Mais c’est le dossier le plus chaud, à savoir celui de l’immigration, qui a réellement scandalisé Bossi et son parti. Sarkozy et Berlusconi ont simplement décidé d’envoyer une lettre à la Commission européenne pour solliciter une révision du traité de Schengen qui régule la circulation des personnes dans l’espace européen. Pourquoi? Parce que l’Italie a accordé aux immigrants tunisiens débarqués à Lampedusa un permis provisoire de séjour valide six mois dans tout l'espace Schengen. La France a contesté la validité de ce document, fermé le poste de Vintimille aux Tunisiens et rétabli les contrôles sur toute sa frontière avec l’Italie pour endiguer le flux d’immigrés.

De là est né le contentieux qui envenime les relations déjà brûlantes entre les deux pays ces dernières semaines. La Commission européenne ayant reconnu à la France le droit de refouler les clandestins en provenance d’Italie, le ministre de l’Interieur Roberto Maroni s’était alors exclamé: «Si c’est ça l’Europe, mieux vaut en sortir». Et Maroni appartient lui aussi à la Ligue de Bossi.

Echec Berlusconien

Face à cette situation, quelle solution Berlusconi a-t-il donc trouvé? Envoyer une lettre à la Commission en demandant la révision du traité de Schengen, soit exactement ce que voulaient les Français —lesquels avaient déjà révisé de fait les accords en fermant Vintimille. En somme, un repli sur toute la ligne rendu presque grotesque lorsque le président du Conseil italien a reconnu les bons arguments du président français.

Si Sarkozy doit se prémunir chez lui de la compétition avec le Front national, Berlusconi a l’épine de la Ligue du Nord dans le pied.
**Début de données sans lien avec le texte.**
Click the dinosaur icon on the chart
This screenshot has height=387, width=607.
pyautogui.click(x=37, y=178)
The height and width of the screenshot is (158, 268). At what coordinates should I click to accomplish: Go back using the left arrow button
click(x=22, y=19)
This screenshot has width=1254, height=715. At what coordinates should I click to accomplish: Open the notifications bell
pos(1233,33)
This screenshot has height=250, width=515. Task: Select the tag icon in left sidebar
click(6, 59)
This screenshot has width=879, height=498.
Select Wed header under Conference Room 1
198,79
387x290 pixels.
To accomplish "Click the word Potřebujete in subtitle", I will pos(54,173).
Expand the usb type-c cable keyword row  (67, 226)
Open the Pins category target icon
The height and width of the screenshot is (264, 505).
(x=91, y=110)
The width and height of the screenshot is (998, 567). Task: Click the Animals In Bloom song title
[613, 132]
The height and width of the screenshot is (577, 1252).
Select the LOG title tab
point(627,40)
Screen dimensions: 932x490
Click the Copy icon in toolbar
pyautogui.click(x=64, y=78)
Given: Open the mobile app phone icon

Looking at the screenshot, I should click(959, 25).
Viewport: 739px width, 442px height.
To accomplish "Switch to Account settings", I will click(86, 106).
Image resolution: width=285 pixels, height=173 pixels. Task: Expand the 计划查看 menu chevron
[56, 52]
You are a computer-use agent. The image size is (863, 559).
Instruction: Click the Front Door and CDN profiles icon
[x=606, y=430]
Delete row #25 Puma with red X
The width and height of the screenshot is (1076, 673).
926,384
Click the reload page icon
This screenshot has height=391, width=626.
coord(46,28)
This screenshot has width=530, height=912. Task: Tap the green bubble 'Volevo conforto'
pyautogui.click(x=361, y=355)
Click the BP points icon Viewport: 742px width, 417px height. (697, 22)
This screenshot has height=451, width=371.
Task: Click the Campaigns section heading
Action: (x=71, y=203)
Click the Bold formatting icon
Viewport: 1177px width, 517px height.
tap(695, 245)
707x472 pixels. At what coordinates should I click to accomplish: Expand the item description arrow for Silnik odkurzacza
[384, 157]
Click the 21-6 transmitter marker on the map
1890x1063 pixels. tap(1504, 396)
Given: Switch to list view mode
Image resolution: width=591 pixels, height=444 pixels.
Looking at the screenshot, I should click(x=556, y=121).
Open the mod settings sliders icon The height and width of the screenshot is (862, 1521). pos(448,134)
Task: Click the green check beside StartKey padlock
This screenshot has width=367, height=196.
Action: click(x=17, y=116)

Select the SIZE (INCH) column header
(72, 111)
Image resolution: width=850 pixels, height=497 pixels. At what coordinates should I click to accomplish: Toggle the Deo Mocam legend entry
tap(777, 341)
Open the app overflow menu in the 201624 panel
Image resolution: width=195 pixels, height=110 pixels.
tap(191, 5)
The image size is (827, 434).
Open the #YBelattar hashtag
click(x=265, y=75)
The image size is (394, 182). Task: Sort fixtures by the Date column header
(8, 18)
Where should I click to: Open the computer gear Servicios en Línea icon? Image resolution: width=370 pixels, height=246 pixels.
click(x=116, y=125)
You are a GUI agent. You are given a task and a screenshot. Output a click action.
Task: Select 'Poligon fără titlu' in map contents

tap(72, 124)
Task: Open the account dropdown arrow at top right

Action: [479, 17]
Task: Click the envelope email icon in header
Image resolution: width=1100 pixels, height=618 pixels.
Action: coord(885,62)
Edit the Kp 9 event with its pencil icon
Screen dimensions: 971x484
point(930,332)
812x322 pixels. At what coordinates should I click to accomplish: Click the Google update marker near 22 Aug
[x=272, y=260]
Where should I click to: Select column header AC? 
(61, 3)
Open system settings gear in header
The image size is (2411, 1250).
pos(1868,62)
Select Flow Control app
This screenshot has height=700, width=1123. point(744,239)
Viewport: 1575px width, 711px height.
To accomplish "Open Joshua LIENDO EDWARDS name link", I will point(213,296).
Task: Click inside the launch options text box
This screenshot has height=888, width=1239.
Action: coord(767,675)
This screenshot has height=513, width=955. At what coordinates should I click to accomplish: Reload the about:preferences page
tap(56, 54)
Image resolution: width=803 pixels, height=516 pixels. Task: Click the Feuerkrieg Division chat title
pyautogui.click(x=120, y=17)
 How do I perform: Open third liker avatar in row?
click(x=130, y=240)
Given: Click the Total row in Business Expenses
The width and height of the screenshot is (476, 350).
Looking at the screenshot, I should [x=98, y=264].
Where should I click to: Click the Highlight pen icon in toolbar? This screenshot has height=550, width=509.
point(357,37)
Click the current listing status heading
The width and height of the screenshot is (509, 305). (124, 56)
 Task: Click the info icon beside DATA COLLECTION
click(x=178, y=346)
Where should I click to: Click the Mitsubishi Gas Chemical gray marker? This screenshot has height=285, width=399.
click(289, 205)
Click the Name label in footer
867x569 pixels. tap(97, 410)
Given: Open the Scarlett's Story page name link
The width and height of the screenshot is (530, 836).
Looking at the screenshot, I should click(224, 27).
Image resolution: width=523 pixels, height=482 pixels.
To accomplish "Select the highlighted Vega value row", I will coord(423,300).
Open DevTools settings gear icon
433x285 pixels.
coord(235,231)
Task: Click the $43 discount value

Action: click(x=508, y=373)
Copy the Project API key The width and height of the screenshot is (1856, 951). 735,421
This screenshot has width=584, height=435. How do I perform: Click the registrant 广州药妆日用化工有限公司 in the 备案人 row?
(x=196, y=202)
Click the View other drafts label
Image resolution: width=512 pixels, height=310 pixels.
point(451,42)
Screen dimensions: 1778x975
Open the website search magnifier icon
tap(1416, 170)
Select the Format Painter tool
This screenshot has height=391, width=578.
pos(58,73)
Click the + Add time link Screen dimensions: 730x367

La différence —fondamentale— est que madame Le Pen n’est pour le moment qu’une adversaire politique en compétition avec Sarkozy sur le terrain électoral. Bossi, lui, est le principal allié de Berlusconi au sein du gouvernement; l’homme qui lui permet de garder solidement en main (d’un point de vue électoral) le Nord de l’Italie, où la Ligue recueille près de 20% des suffrages.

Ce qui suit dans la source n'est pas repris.